─── DATA ───

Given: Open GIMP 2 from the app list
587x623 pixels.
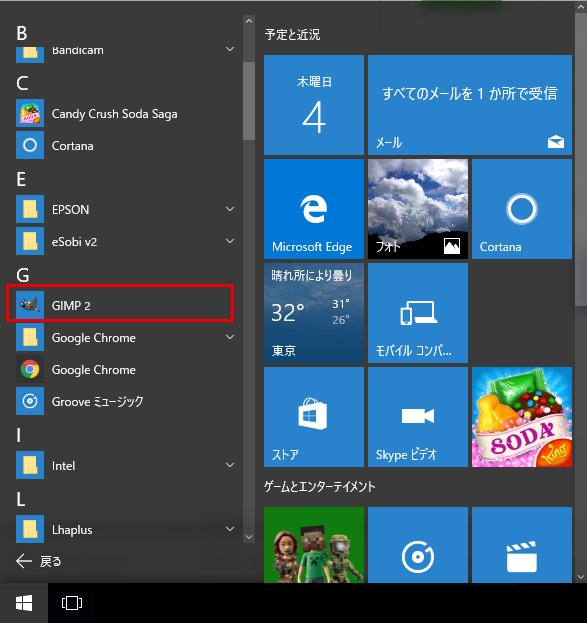Looking at the screenshot, I should [x=120, y=305].
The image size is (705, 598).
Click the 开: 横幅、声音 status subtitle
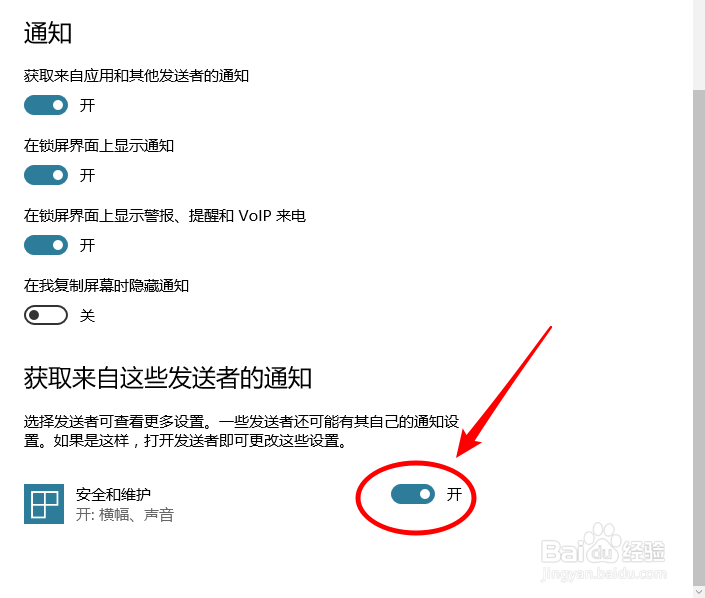click(x=125, y=515)
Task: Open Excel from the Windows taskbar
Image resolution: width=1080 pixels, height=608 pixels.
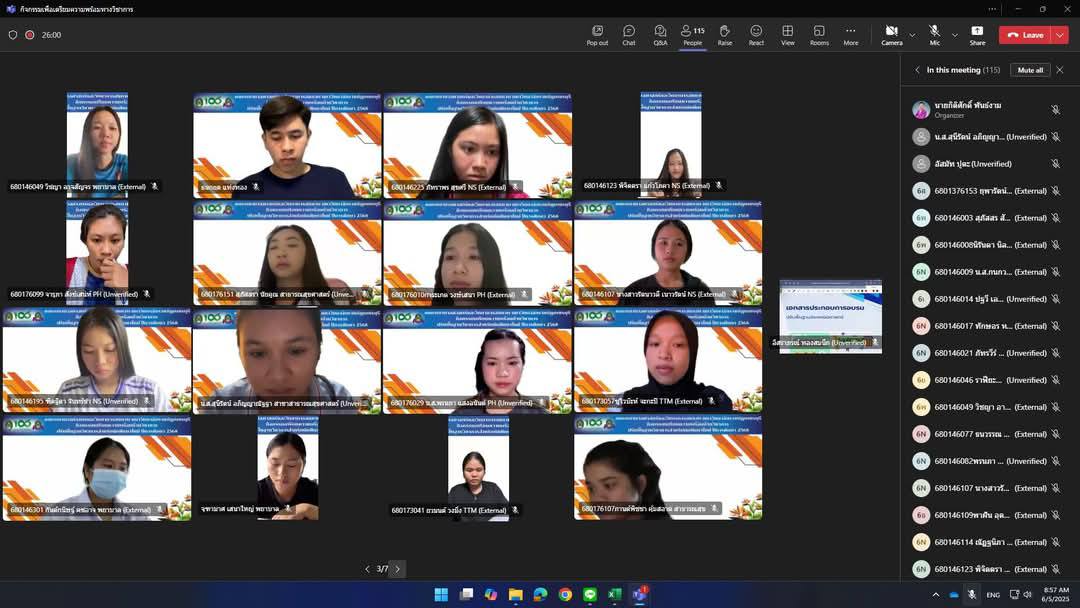Action: coord(615,594)
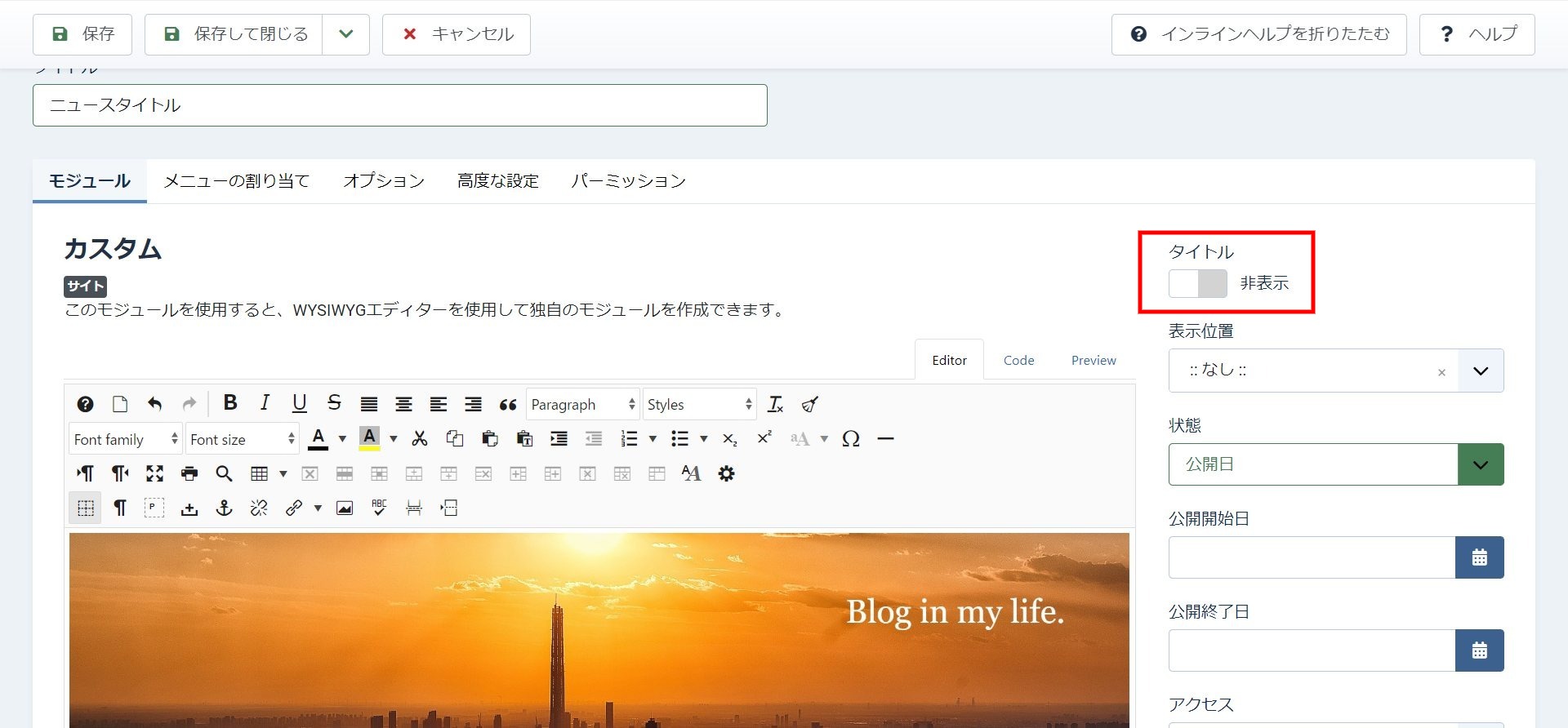Click the blockquote icon
This screenshot has width=1568, height=728.
click(x=508, y=405)
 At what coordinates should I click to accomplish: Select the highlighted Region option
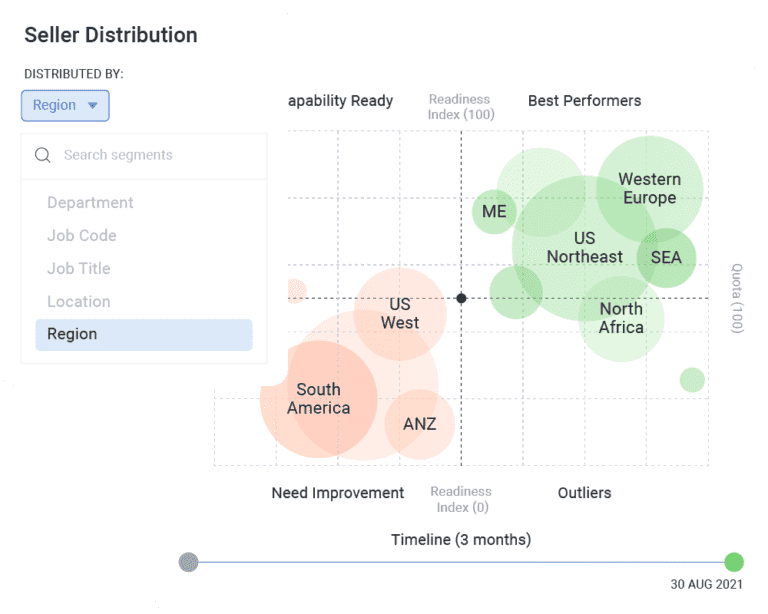[x=143, y=335]
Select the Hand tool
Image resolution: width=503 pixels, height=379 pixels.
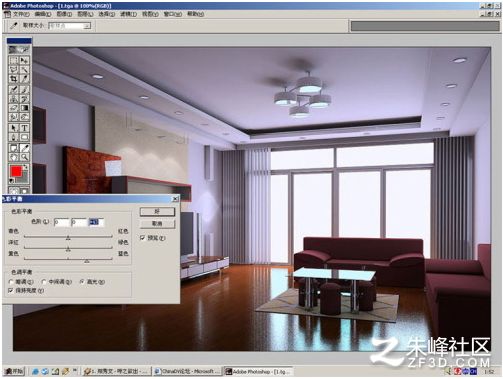point(14,157)
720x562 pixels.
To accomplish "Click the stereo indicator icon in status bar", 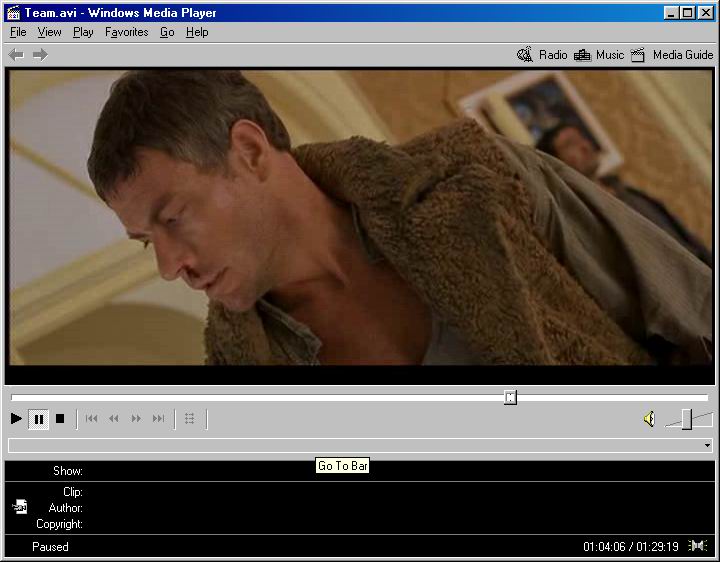I will (x=698, y=546).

───

Only lines belong in the copy: transcribe those from the start of the data through the line that contains "720x562 pixels.", and skip the pictures.

ANSWER AREA:
Given: Open GIMP 2 from the app list
587x623 pixels.
Looking at the screenshot, I should [x=120, y=305].
The image size is (705, 598).
Click the 开: 横幅、声音 status subtitle
click(x=125, y=515)
Task: Open Excel from the Windows taskbar
Image resolution: width=1080 pixels, height=608 pixels.
Action: coord(615,594)
Click the blockquote icon
This screenshot has width=1568, height=728.
click(x=508, y=405)
 At what coordinates should I click to accomplish: Select the highlighted Region option
[x=143, y=335]
Select the Hand tool
Image resolution: width=503 pixels, height=379 pixels.
point(14,157)
720x562 pixels.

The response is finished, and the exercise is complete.